▶ _Assignment_: The copy you give must match the records exactly, except that it holds no images.
• • •
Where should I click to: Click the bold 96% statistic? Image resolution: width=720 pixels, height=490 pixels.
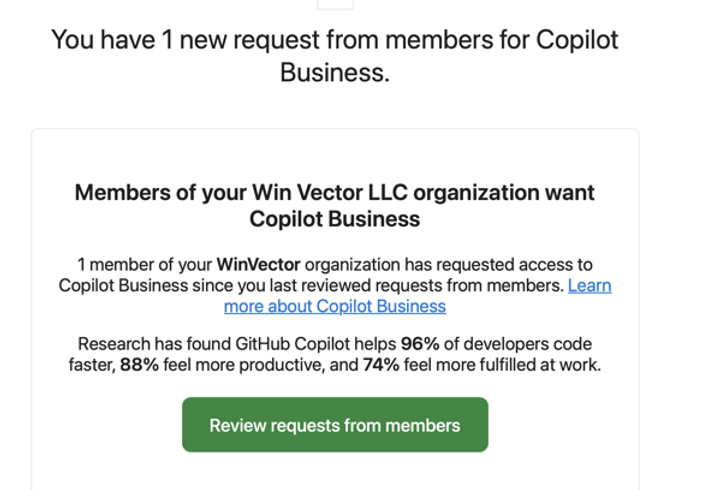click(420, 344)
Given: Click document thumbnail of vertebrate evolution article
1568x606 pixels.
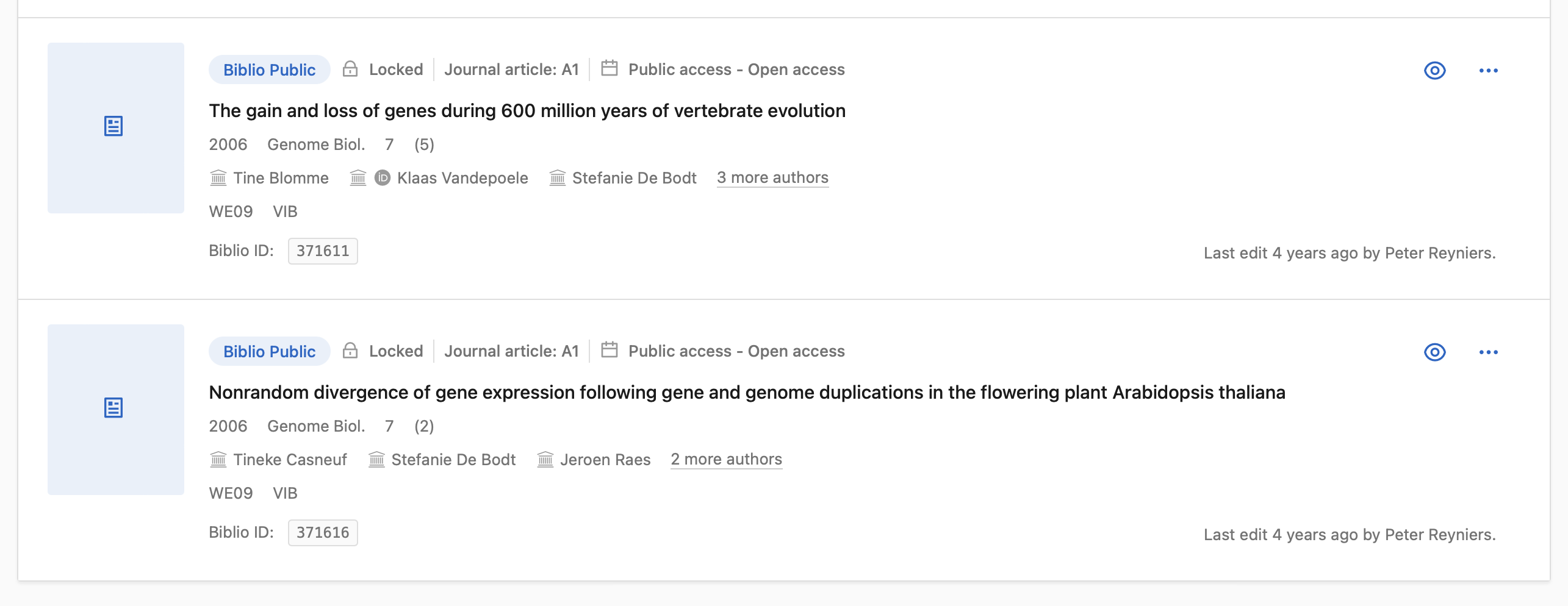Looking at the screenshot, I should [x=115, y=127].
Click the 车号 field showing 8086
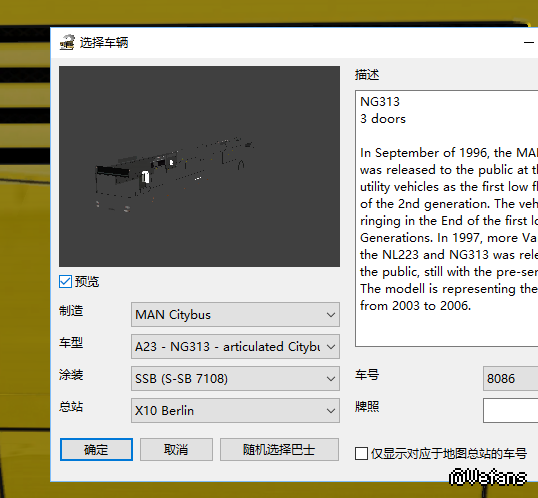This screenshot has width=538, height=498. pos(510,378)
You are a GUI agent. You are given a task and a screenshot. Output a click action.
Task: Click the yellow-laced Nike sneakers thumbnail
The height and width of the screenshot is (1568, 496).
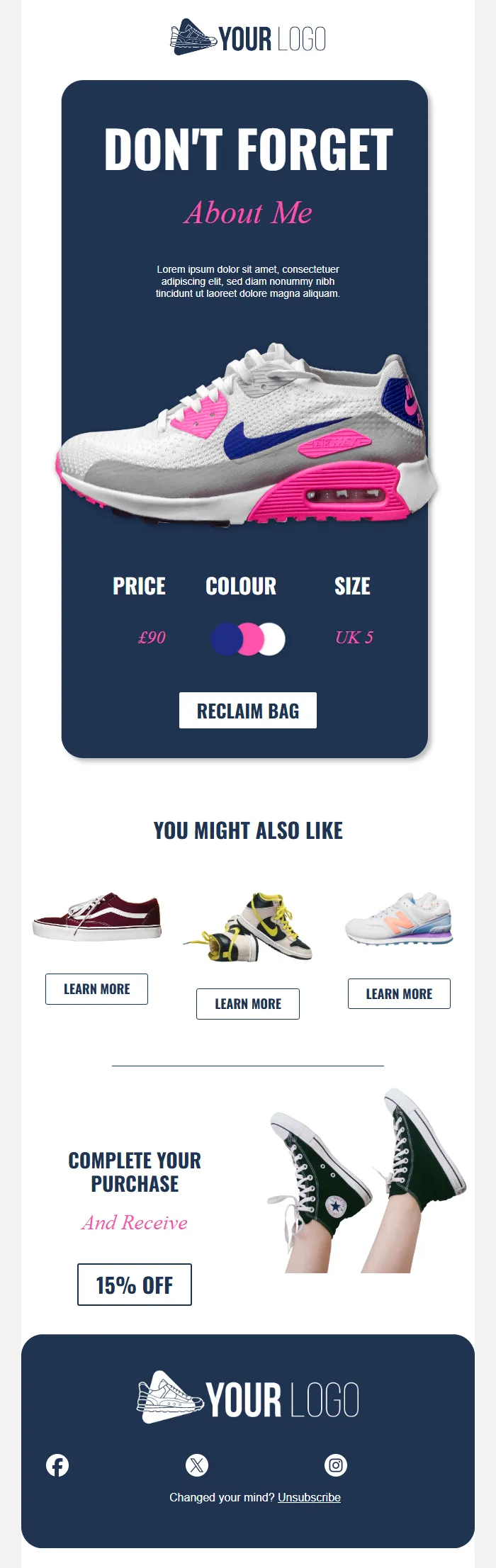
• • •
▶ _Answer below_:
Where should I click to: Click the bold 96% statistic? Image resolution: width=720 pixels, height=490 pixels.
click(420, 344)
Given: Click document thumbnail of vertebrate evolution article
1568x606 pixels.
Looking at the screenshot, I should [x=115, y=127].
Click the 车号 field showing 8086
This screenshot has width=538, height=498. pos(510,378)
You are a GUI agent. You are given a task and a screenshot. Output a click action.
Task: Click the yellow-laced Nike sneakers thumbnail
The height and width of the screenshot is (1568, 496).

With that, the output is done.